Malgré la crise sécuritaire qui sévit dans la région, la population de Mopti est partagée entre résignation et soutien silencieux au Mouvement du 5 juin-Rassemblement des forces patriotiques (M5-RFP), qui a appelé, cette semaine, à une reprise de la désobéissance civile. La contestation est caractérisée par une faible mobilisation.
Le mouvement de contestation, lancé le 5 juin à Bamako, a ravi la vedette à la situation sécuritaire dans la région de Mopti. Les régions du centre du Mali, notamment Mopti, faisaient régulièrement la Une des médias, et focalisait l’attention des autorités nationales et des partenaires internationaux. L’activisme des groupes extrémistes violents et l’intensification des conflits locaux y ont fait des dégâts énormes.

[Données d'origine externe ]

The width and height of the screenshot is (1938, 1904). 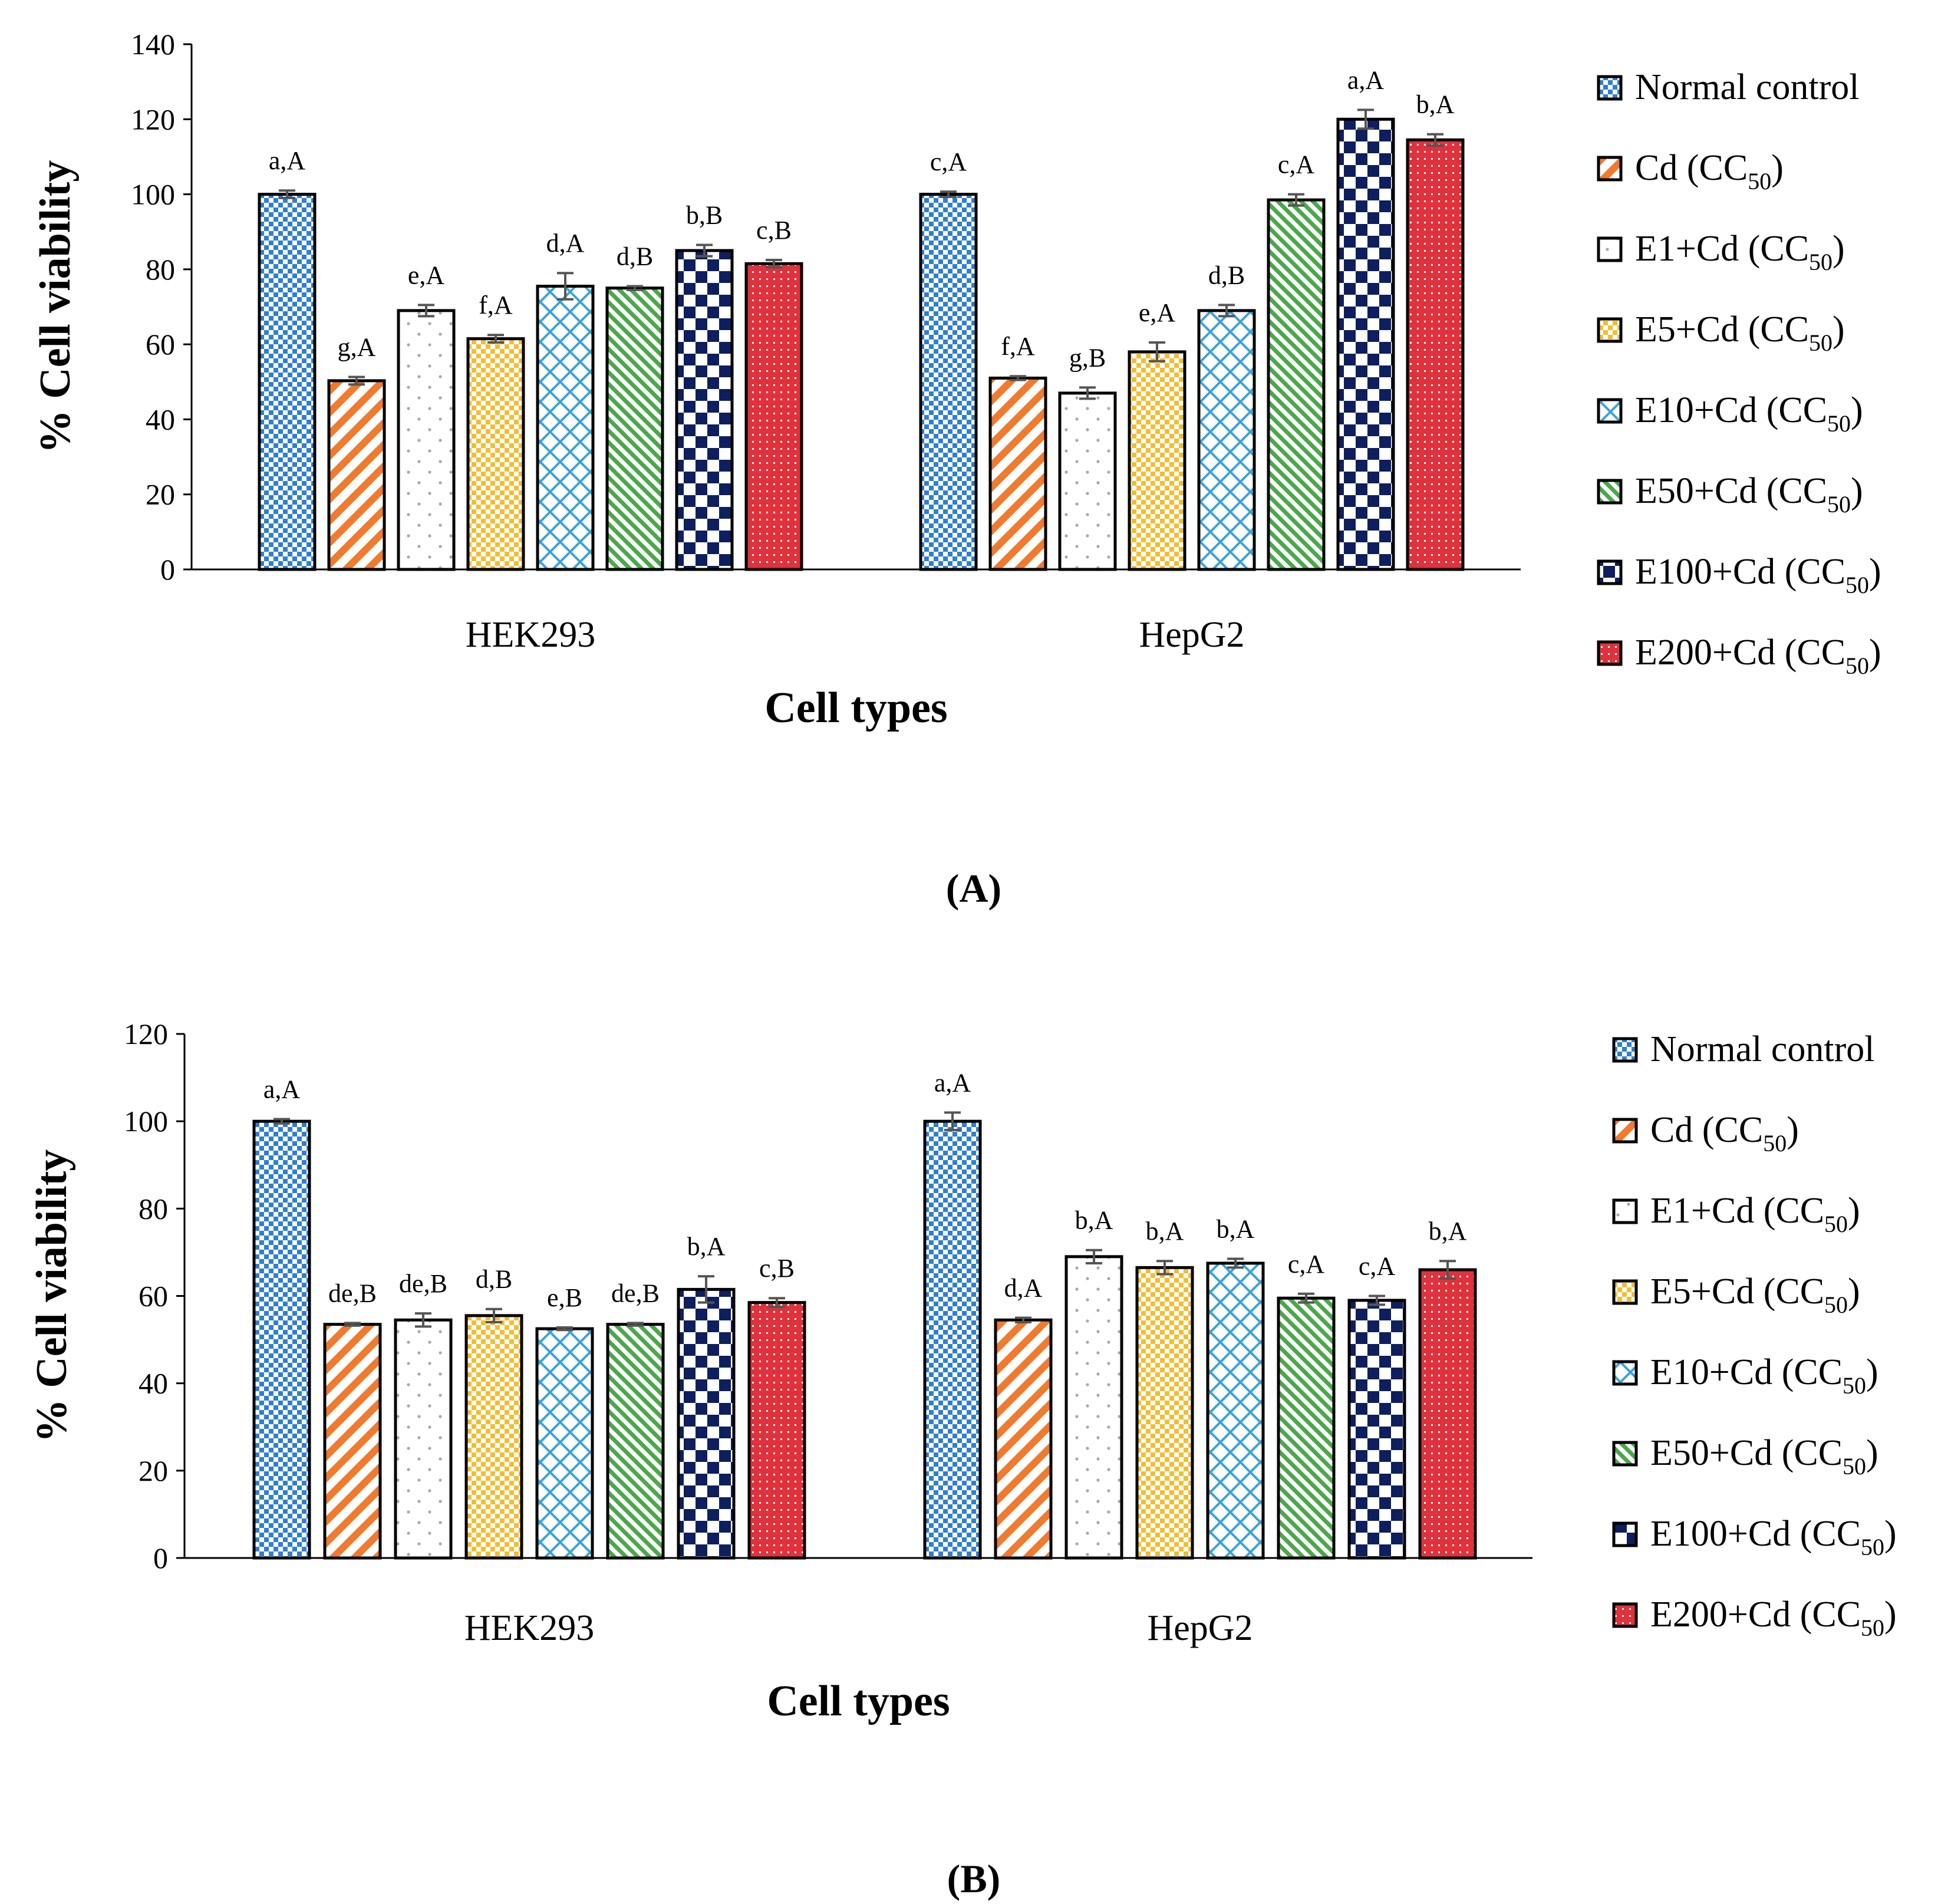 What do you see at coordinates (160, 1557) in the screenshot?
I see `y-tick-label: 0` at bounding box center [160, 1557].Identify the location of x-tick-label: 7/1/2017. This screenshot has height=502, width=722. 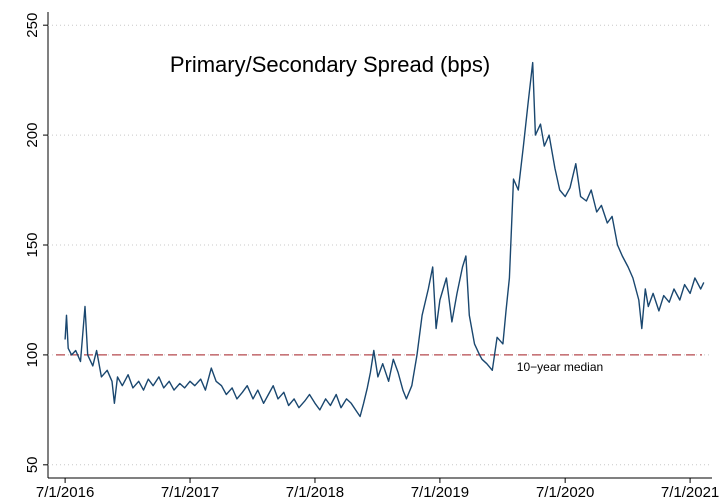
(190, 492).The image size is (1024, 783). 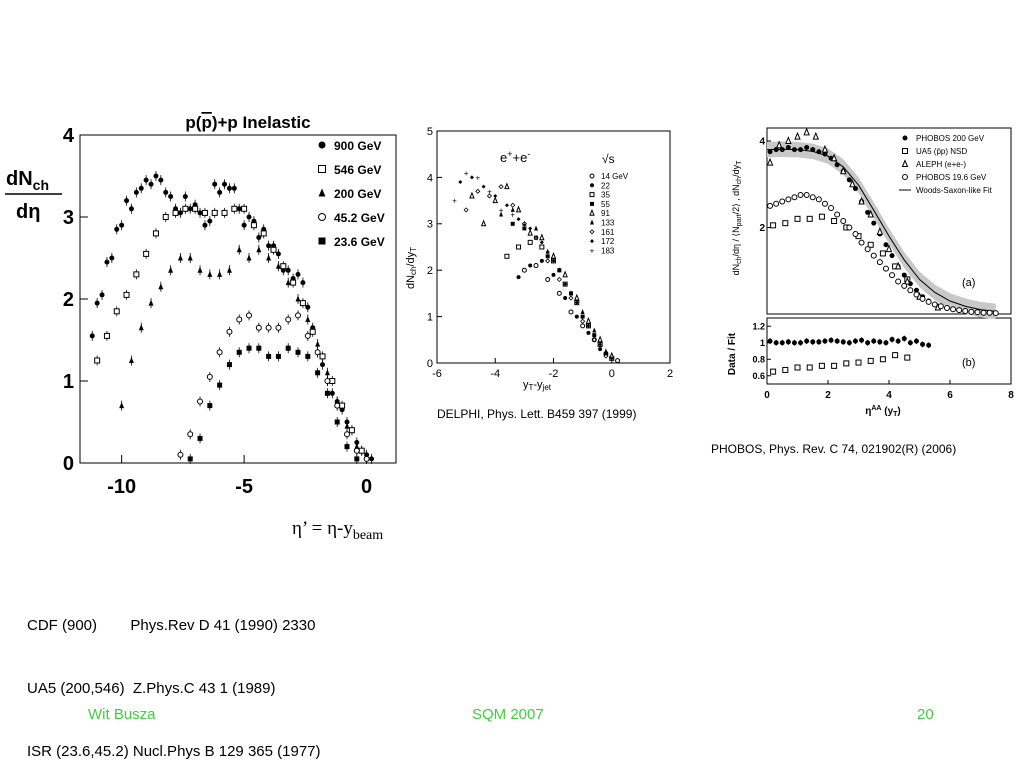 I want to click on x-tick-label: -2, so click(x=554, y=374).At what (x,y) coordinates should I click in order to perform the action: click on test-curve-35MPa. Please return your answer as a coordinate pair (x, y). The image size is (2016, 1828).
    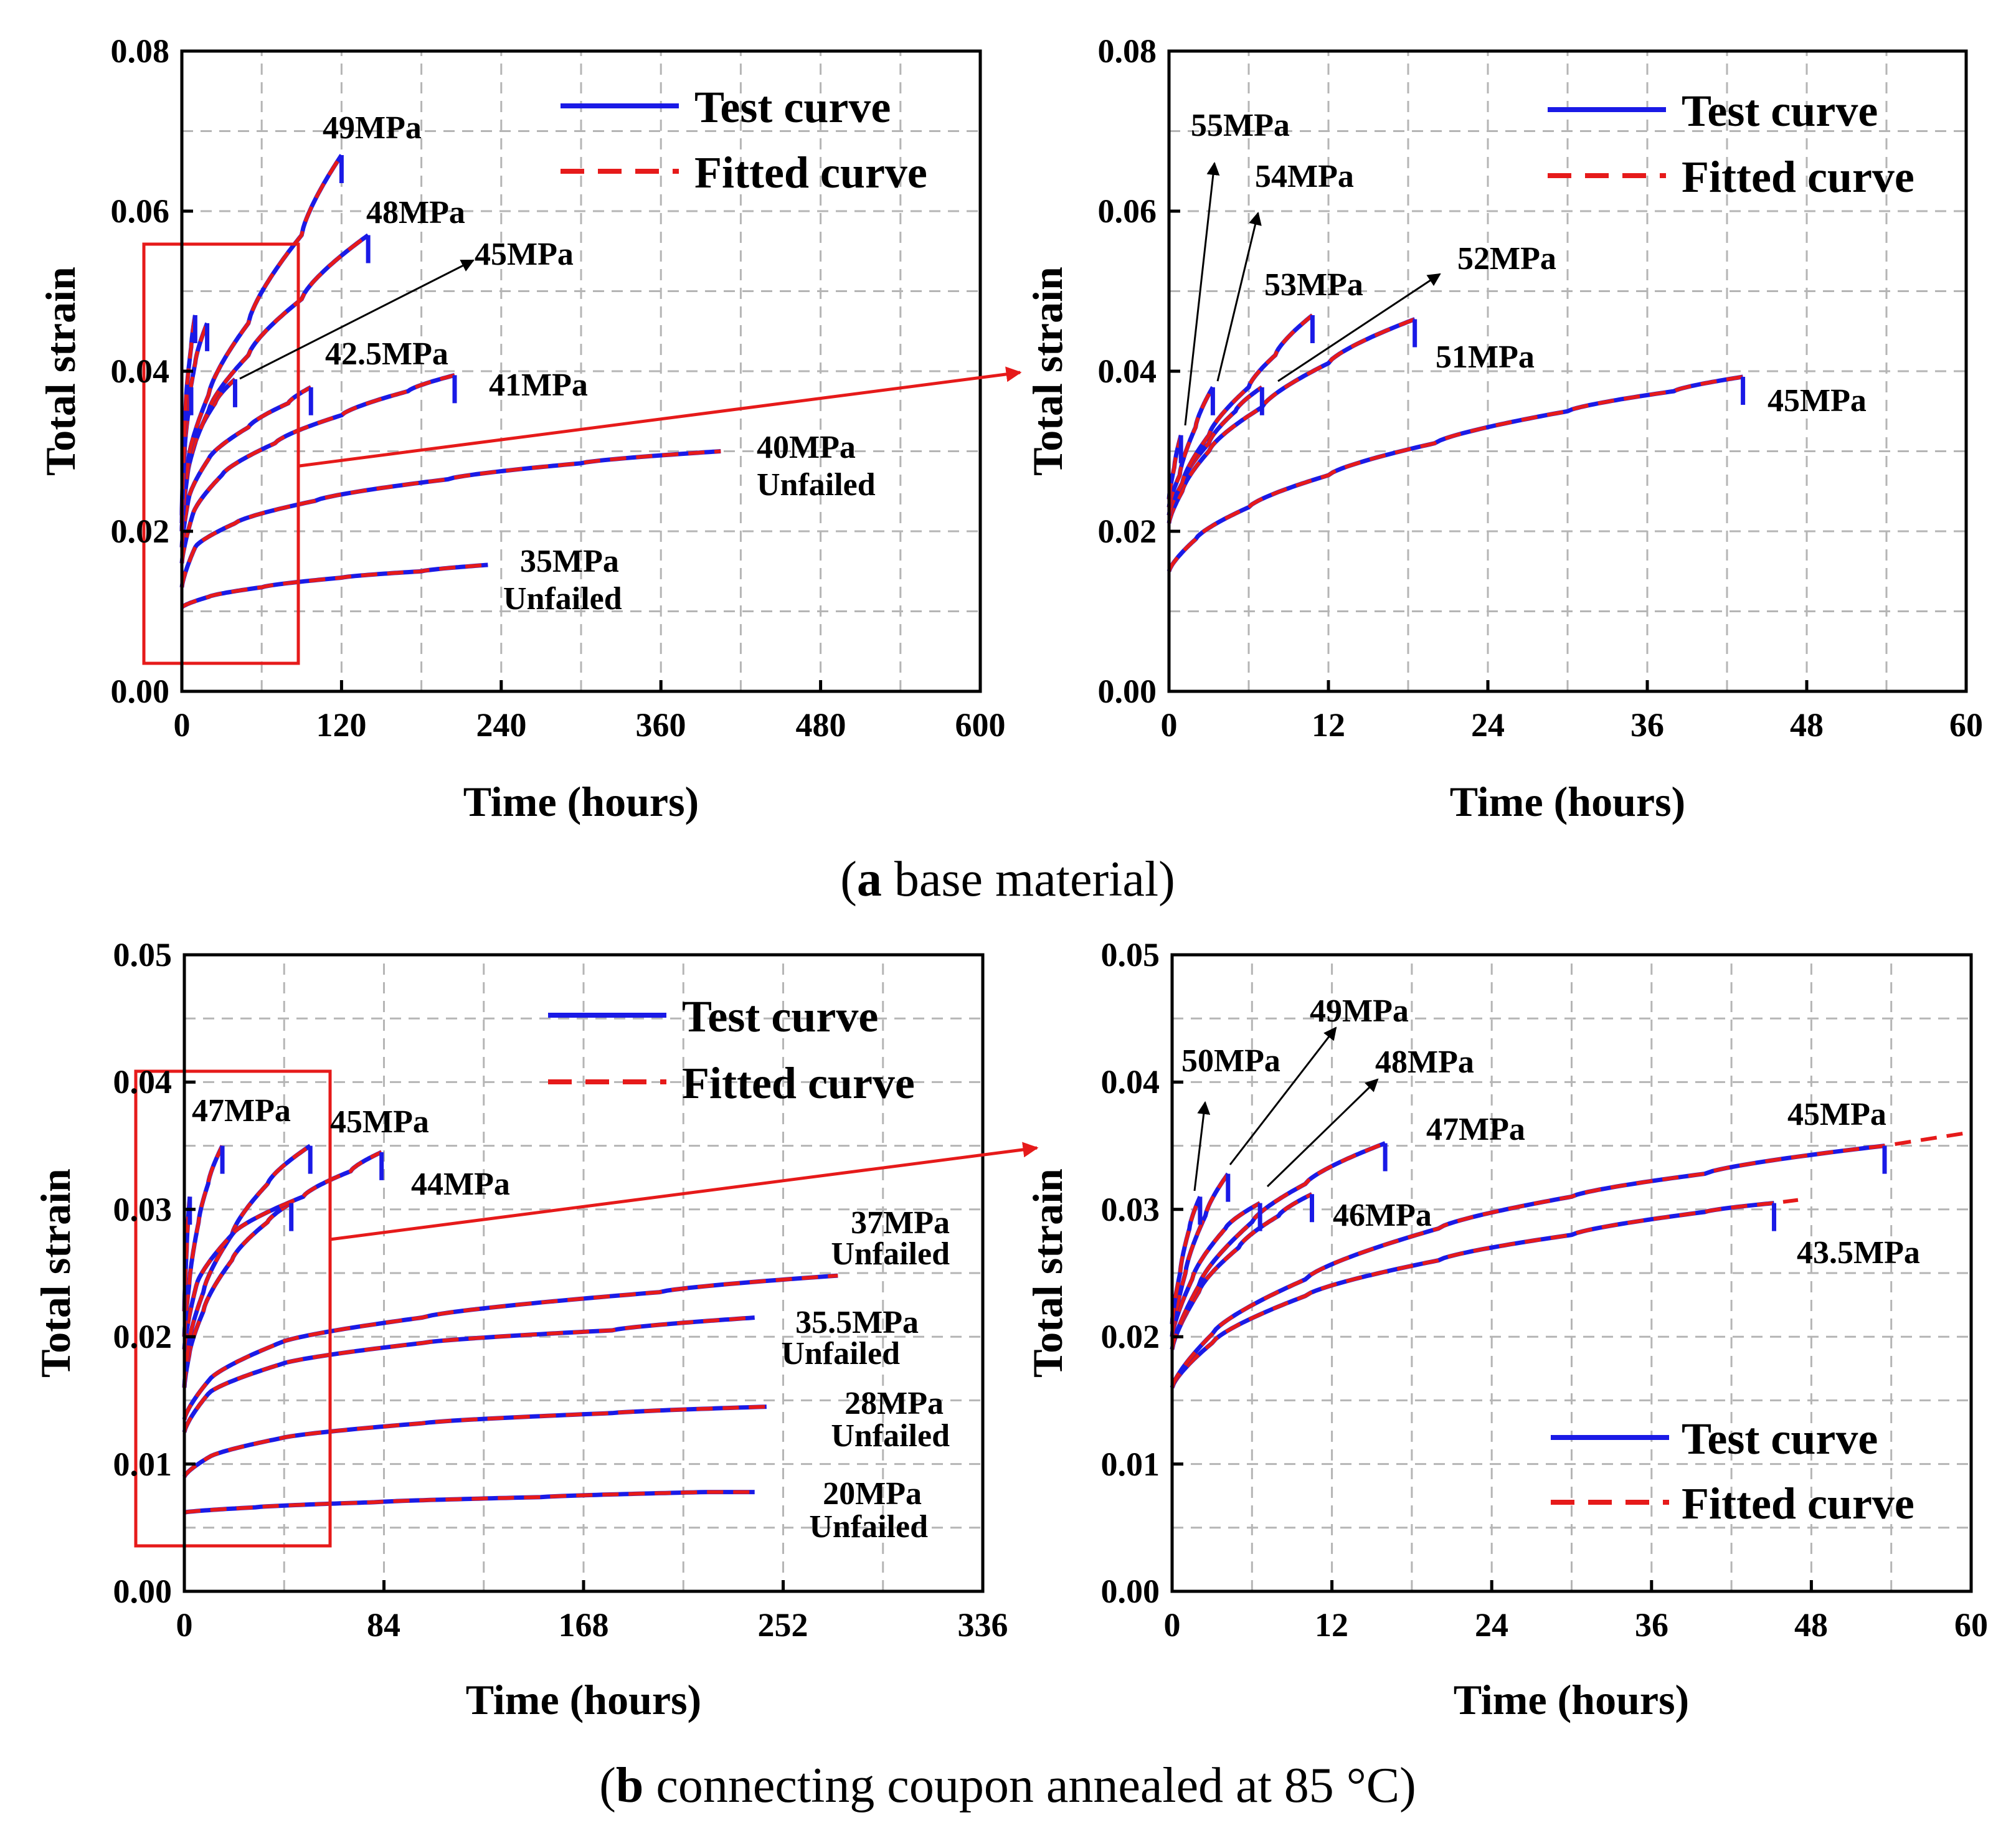
    Looking at the image, I should click on (334, 586).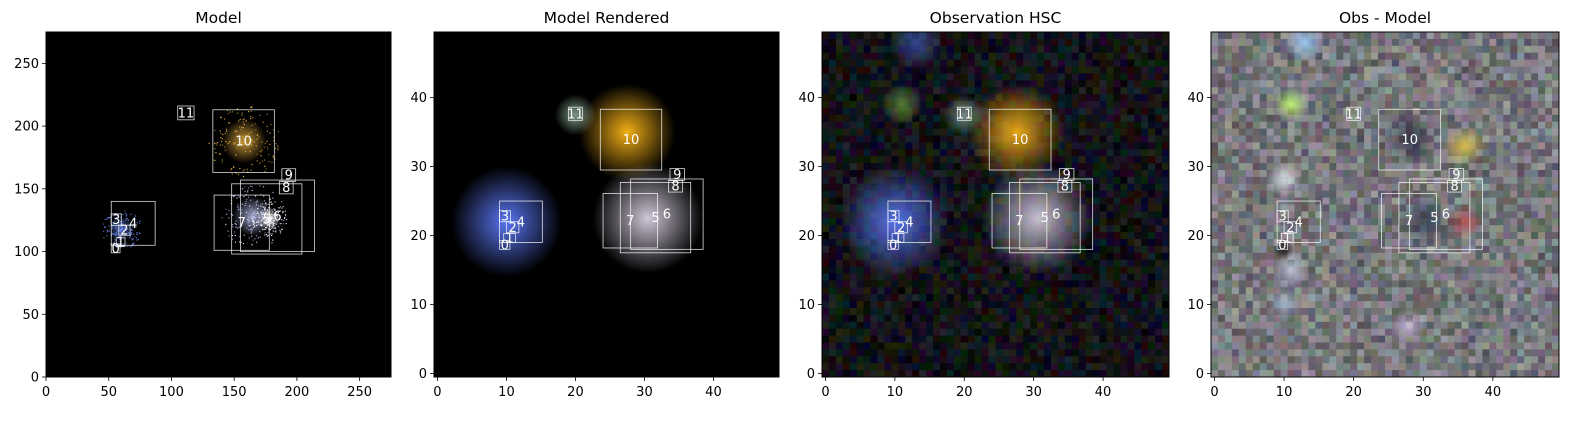 This screenshot has width=1590, height=421. Describe the element at coordinates (437, 392) in the screenshot. I see `x-tick-label: 0` at that location.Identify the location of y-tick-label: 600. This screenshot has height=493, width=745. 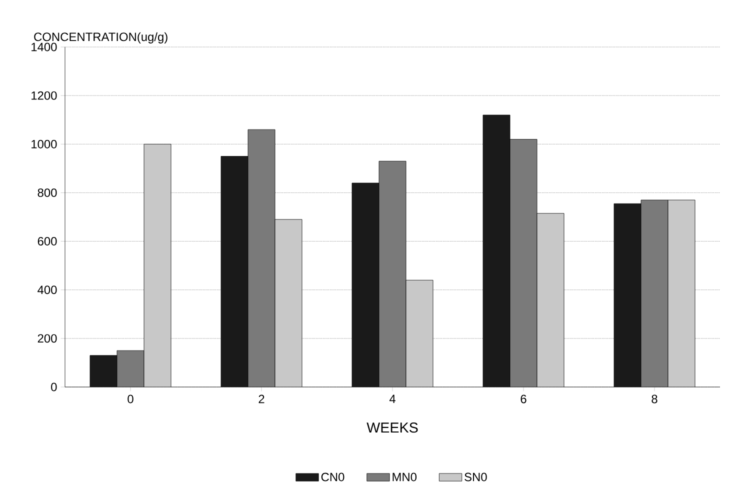
(48, 242).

Depuis le début de la grogne sociale, le pays semble tourner au ralenti. La ville de Mopti ne fait pas exception. Ainsi, le 13 juillet 2020, trois jours après l’appel à la désobéissance lancé par le M5-RFP, des jeunes venus faire une demande de certificat de nationale se sont entendu dire par un employé du tribunal de grande instance de Mopti : « Nous ne sommes pas en mesure de vous faire des certificats de nationalité à cause de l’appel à la désobéissance civile ».
Une semaine plus tard, tout a commencé à bien fonctionner. L’administration publique travaille régulièrement, le centre commercial ne semble pas prêt à fermer les boutiques. « Tout est presque normal », confie Mamadou Tapo, un commerçant, qui dit adhérer au changement revendiqué par la contestation, tout en regrettant une prise de conscience tardive des Bamakois. « Depuis 2013, nos activités tournent au ralenti. A cela, sont venues s’ajouter les tueries des populations civiles innocentes. Et l’État n’a rien fait pour rendre justice», déplore t-il.
Refus de manifester
Le débat est tendu entre un petit groupe d’hommes assis près d’un ancien coffre de véhicule, servant de boîte à clés de réparation de voitures. Nous sommes au Bas-fond, un quartier de Mopti que des mécaniciens automobiles ont transformé en garage. « Nous venons chaque matin au garage et retournons le petit soir sans réparer un seul véhicule. Il n’y a pas de clients, les transporteurs ont peur que leurs véhicules sautent sur des mines et beaucoup sont en arrêt de travail », explique Issa Traoré, un chef de garage.
Pour certains d’entre eux, l’imam Mahmoud Dicko, considéré comme la figure de proue de la contestation, « cherche de l’argent ». D’autres, au contraire, estiment que « sa lutte est sincère ». Cependant, ils sont d’accord sur une chose : le refus d’aller manifester. « Hors de question de sortir pour aller manifester aux côtés des jeunes de la classe politique », tempête l’un d’eux.
Soutien silencieux
A l’appel du M5-RFP, la population de Mopti est sortie deux fois pour manifester : le 19 juin et le 10 juillet 2020. Ces manifestations ont mobilisé très peu de monde dans les rues. Les organisateurs expliquent cette faible mobilisation par un problème de coordination. « Malheureusement, il n’y a pas de structuration du mouvement au niveau régional. On a été confrontés à des difficultés d’organisation et de communication. Mais, tout est rentré dans l’ordre pour les prochaines mobilisations. », concède Balla Konaté, candidat aux législatives 2020.
D’autres explications sont à l’origine du timide engouement. Le secrétaire général de la jeunesse RPM (Rassemblement pour le Mali), Nouhoum Cissé, lie la contre performance des organisateurs de ces marches à la « tradition anti-marche » de la population de Mopti. « Les gens n’aiment pas les marches. C’est pourquoi la population de Mopti n’est pas sortie lors des dernières manifestations. »
Pour Mamoudou Bocoum, journaliste et observateur de la situation politique locale, « la situation difficile de l’économie, couplée à l’insécurité explique en grande partie cette faible mobilisation, malgré une grande adhésion de la population aux revendications du M5-RFP ». Il estime, par ailleurs, que beaucoup ne se reconnaissent dans les organisateurs. Les populations semblent opter pour un soutien silencieux à la demande de changement de gouvernance. Et tout le monde est d’accord sur l’urgence de la résolution de la crise.